Je voulus savoir les détails de ce voyage si périlleux. Mon mari me les conta.

Bonie, à son arrivée à Tesson, avait épouvanté par son accoutrement de sans-culotte, son bonnet rouge, son grand sabre, la bonne Mme Grégoire. Elle nia effrontément le séjour de mon mari à Tesson. Bonie eut beau prier, conjurer, parler de moi, de mes enfants, rien ne put la fléchir. À bout d'argument, il déchira la doublure de son gilet, un tira un petit papier, le mit sur la table et sortit dans la cour. Ce petit papier contenait ces seuls, mots écrits de ma main: «Fiez-vous au porteur. Dans trois jours nous serons sauvés.» La bonne Grégoire ne vit pas plutôt ce brigand, comme elle le nomma, hors de la chambre, qu'elle courut porter le billet au pauvre reclus. Mon mari en ayant pris connaissance, prescrivit de faire entrer Bonie. Mais ce n'est pas sans une grande frayeur que Mme Grégoire introduisit dans la chambre, d'où M. de La Tour du Pin n'était pas sorti depuis deux mois, cet inconnu qu'elle ne pouvait se décider à considérer comme un sauveur.

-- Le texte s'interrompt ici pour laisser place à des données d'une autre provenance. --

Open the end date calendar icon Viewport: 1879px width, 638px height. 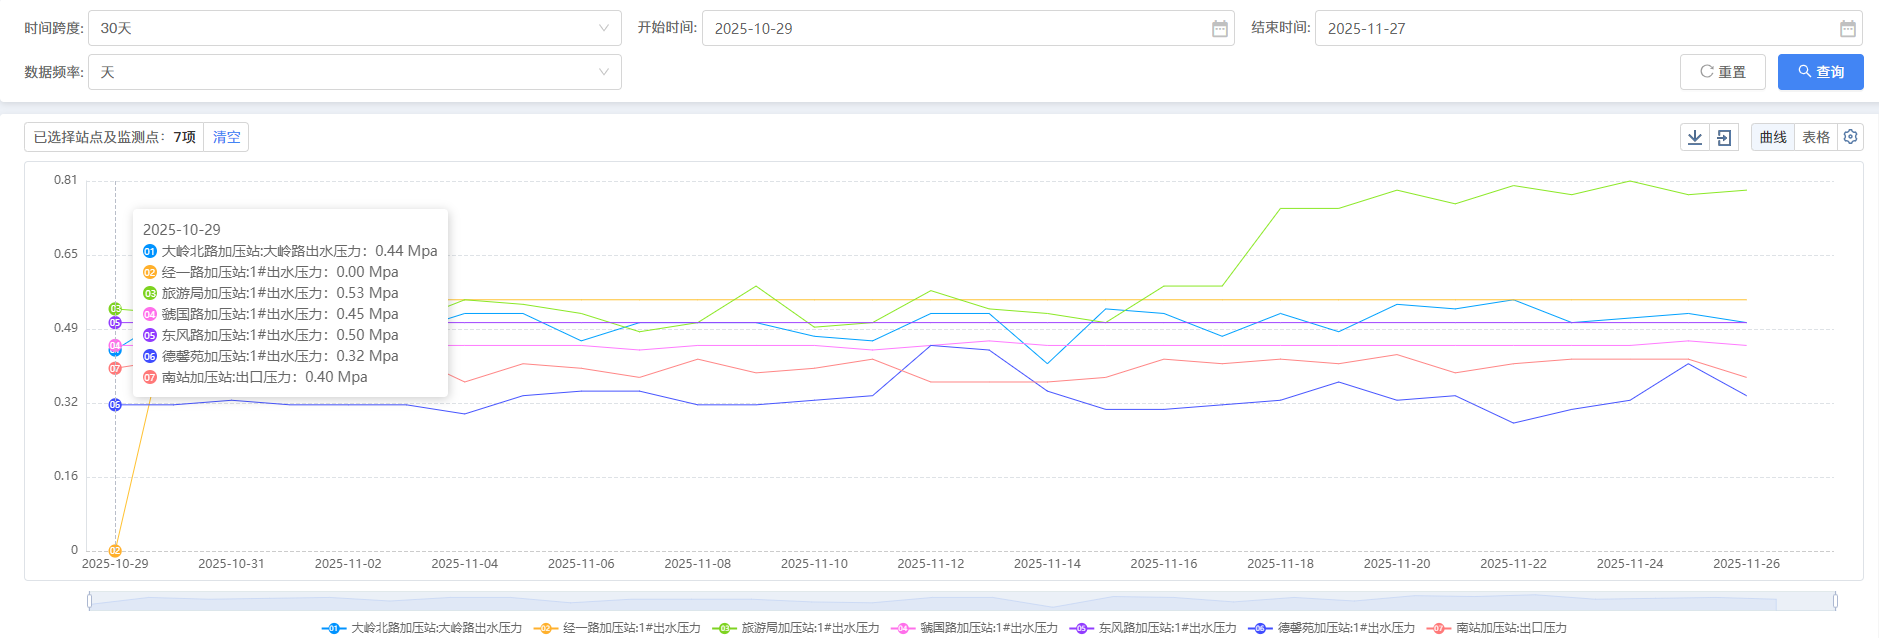pos(1847,29)

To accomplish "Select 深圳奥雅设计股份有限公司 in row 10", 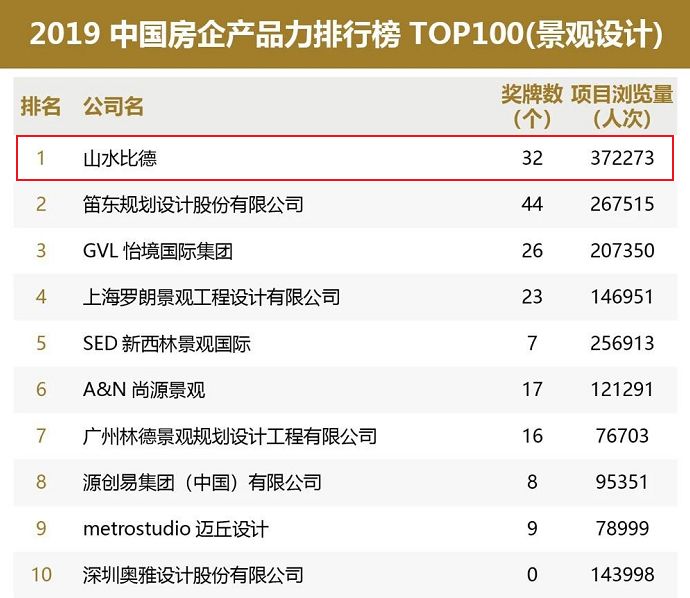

À la nuit, mon mari se revêtit des habits de paysan que je lui avais envoyés auparavant, et Bonie et lui partirent à pied, en prenant des chemins que M. de La Tour du Pin connaissait. Ils atteignirent la grande route de Blaye à la pointe du jour. Après avoir parcouru quelques lieues sur cette grande route qui était, comme toutes celles de France, à cette époque, dans le dernier degré de destruction, mon mari se déclara hors d'état d'aller plus loin et se coucha sur le bord du chemin. Bonie, le voyant pâle et sans force, crut qu'il allait mourir, et son désespoir fut extrême. Heureusement un paysan, qui allait au marché à Blaye avec sa charrette, passa. Rassuré par le costume de patriote de Bonie, il consentit à faire monter les deux voyageurs auprès de lui, et ils arrivèrent à Blaye assez reposés pour gagner le port à pied. Dans ce terrible temps, tout était danger, et deux hommes, dont l'un avait les apparences d'un mendiant, n'auraient pu proposer à un batelier de fréter une barque pour eux seuls sans éveiller les soupçons. Mais Bonie pensait à tout. Il raconta qu'il avait été envoyé par je ne sais quelle commune au-dessus de Bordeaux avec la mission d'acheter des grains pour le peuple. Personne ne s'étonna donc qu'il prît un bateau pour son service particulier et qu'il donnât passage, par charité, à un pauvre citoyen malade évadé des départements insurgés. Cette dernière phrase était nécessaire pour éviter le soupçon qu'aurait pu faire naître dans l'esprit du patron de la barque l'absence d'accent gascon chez M. de La Tour du Pin.

Lorsqu'après de longues années on rappelle à sa mémoire le degré de soupçon, d'absurdité, de déraison et de crainte sous lequel les intelligences étaient comme enchaînées en France, à cette époque bien nommée de la Terreur, on ne le comprend pas. Les raisonnements les plus simples, à la portée d'un enfant de dix ans, auraient suffi cependant pour dissiper le trouble et la frayeur des gens réfléchis. On ne se demandait pas, par exemple: Comment meurt-on de faim à Bordeaux, tandis que les denrées de première nécessité regorgent de l'autre côté de la rivière? Personne ne pouvait l'expliquer, et certainement aucun paysan de Blaye ou de Royan n'eût osé apporter deux sacs de farine à la grande ville, sans courir le risque d'être appelé accapareur. Ces faits n'ont été éclaircis par aucun des mémoires du temps. J'en laisse le soin à l'Histoire et je reviens à la mienne.